Stored data:
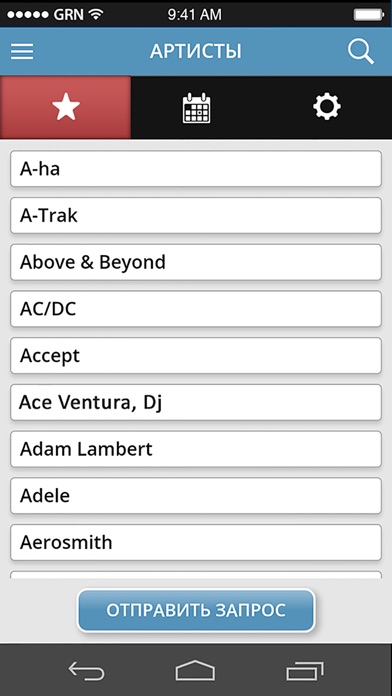Tap the Wi-Fi signal icon
The height and width of the screenshot is (696, 392).
[95, 15]
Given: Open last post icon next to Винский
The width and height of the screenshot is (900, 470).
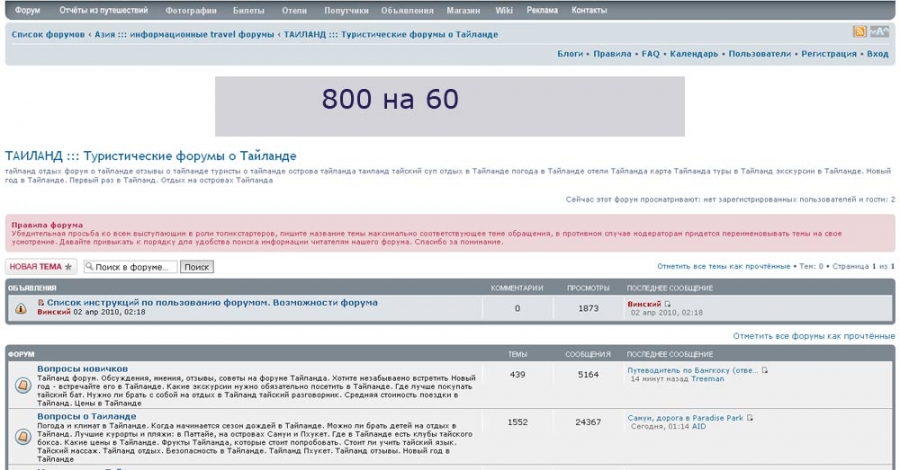Looking at the screenshot, I should coord(667,304).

** TASK REQUIREMENTS **
Would you please print only the lines running from the one with "Given: Open last post icon next to Винский" to the final line of the entries above, exactly as written and without pictures?

** SOLUTION TO THIS TASK **
Given: Open last post icon next to Винский
The width and height of the screenshot is (900, 470).
Looking at the screenshot, I should coord(667,304).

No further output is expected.